U.S. Secretary of State Hillary Clinton says the United States will look at “all possible options” in order to influence the Libyan government and bring an end to its violent crackdown against protesters.
Speaking at the State Department Wednesday, Clinton said the U.S. is working closely with international partners to send a clear message to the Libyan government that violence is unacceptable and that the regime of leader Moammar Gadhafi will be held accountable for its actions. Clinton said Washington’s foremost concern must be the safety and security of its citizens, indicating all measures were being taken to assist in their evacuation from Libya.

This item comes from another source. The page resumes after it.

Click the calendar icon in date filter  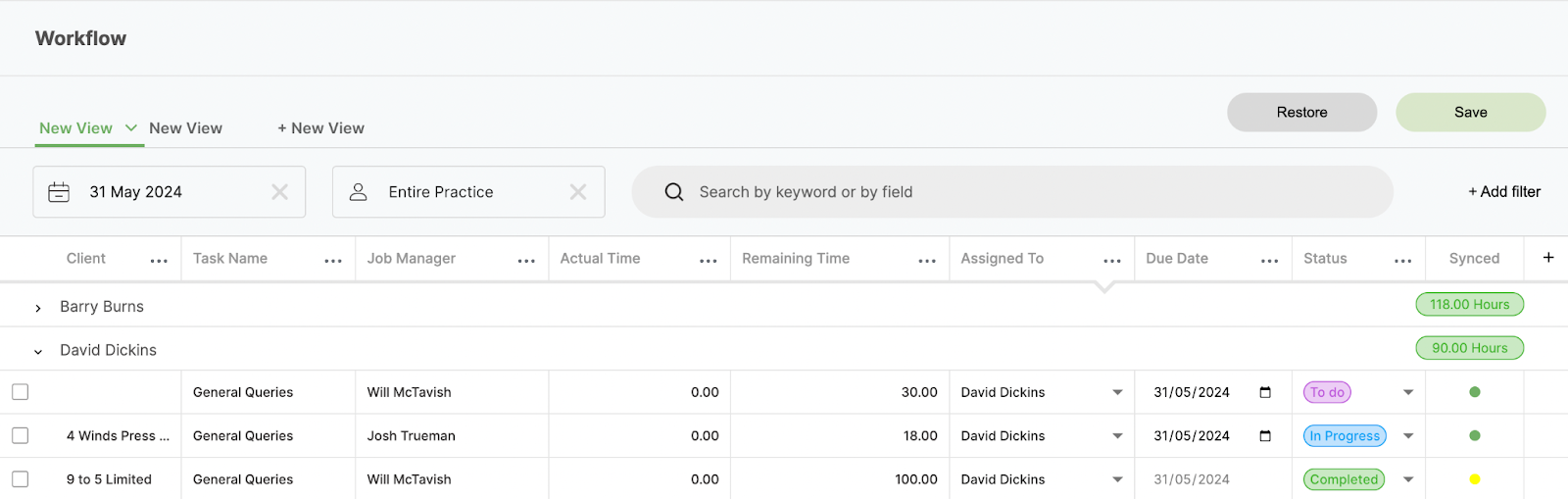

State Department Spokesman P.J. Crowley said earlier Wednesday the United States has a number of options for taking action against Libya including bilateral or multilateral sanctions. He said it is important that any steps the U.S. takes be coordinated with the international community.
The European Union has already decided to prepare sanctions against Libya. Such measures could include visa bans and asset freezes.

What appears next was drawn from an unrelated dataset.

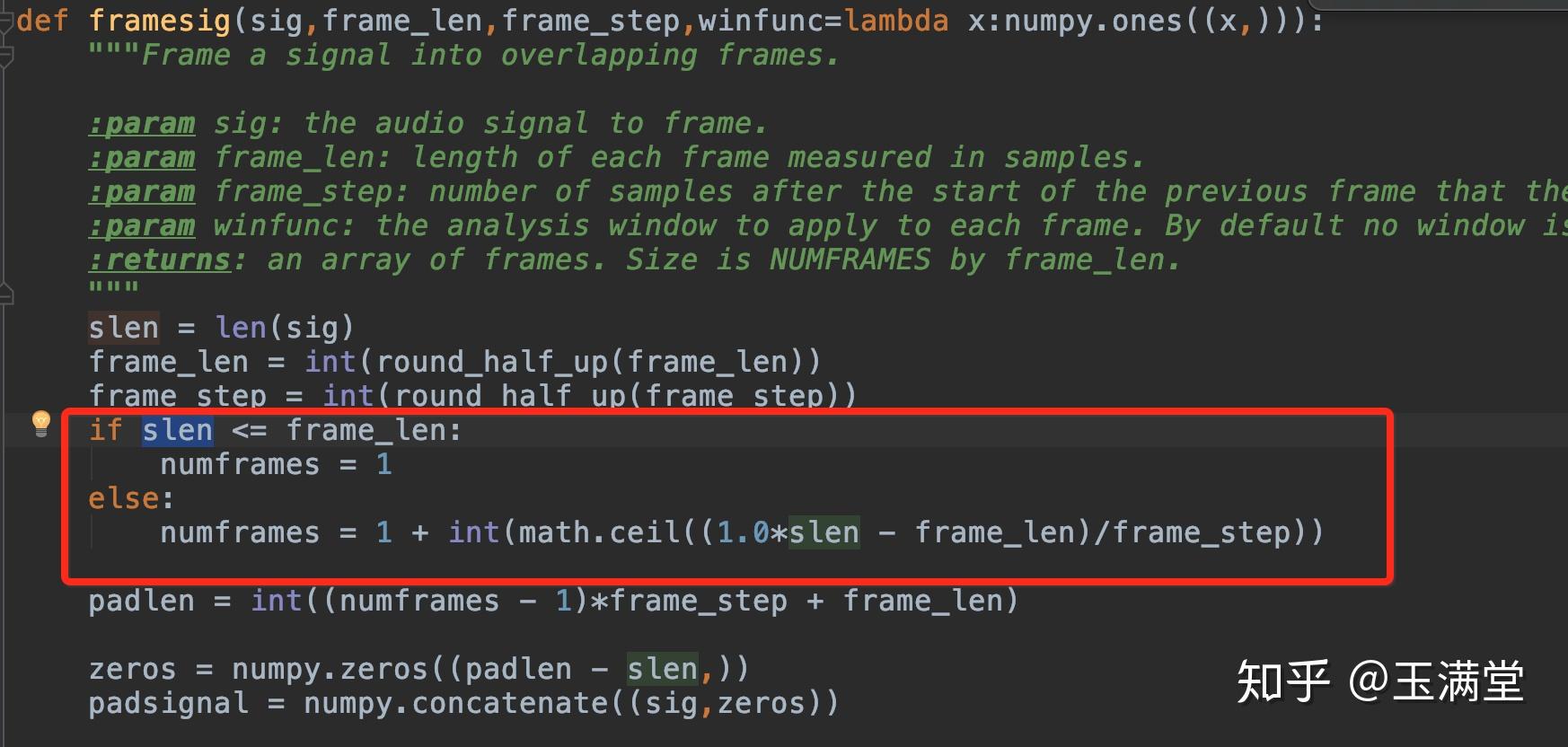
Task: Click the yellow lightbulb intention icon
Action: (x=40, y=422)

Also Wednesday, U.N. Secretary-General Ban Ki-moon repeated his condemnation of the violence in Libya, saying attacks on civilians are a serious violation of international law. Mr. Ban called the scale of the attacks “egregious” and said those responsible must be held to account. He called on the Libyan government to “protect its people.”
French President Nicolas Sarkozy urged the EU to impose “concrete sanctions” against Libya. He said those involved in the ongoing violence must know that they will “assume the consequences of their actions.”
European Council President Herman van Rompuy on Wednesday condemned what he called “violence, aggression and intimidation” against Libyan demonstrators. He called for an “immediate end to the use of force.”
British Prime Minister David Cameron said he would like to see a U.N. Security Council resolution condemning Libya’s use of force against protesters. After a Tuesday meeting, the council expressed “grave concern” about Mr. Gadhafi’s crackdown.
Iran’s state-run media say President Mahmoud Ahmadinejad has urged Mr. Gadhafi to meet public demands. Reports say Mr. Ahmadinejad expressed outrage at the “bad behavior of the Libyan government” toward its citizens.
On Tuesday, Italian Prime Minister Silvio Berlusconi telephoned Mr. Gadhafi to personally urge him to stop the violence. Mr. Berlusconi has had a friendly relationship with the Libyan leader, based in part on Italy’s interests in securing energy supplies from its former colony and its desire for Libyan cooperation in stopping migrants from sailing to Italy.
The Libyan leader also faced diplomatic pressure from his Arab neighbors. The Arab League held an emergency session in Cairo Tuesday, agreeing to suspend Libya from participating in its meetings. Arab League chief Amr Moussa said violence against protesters must end.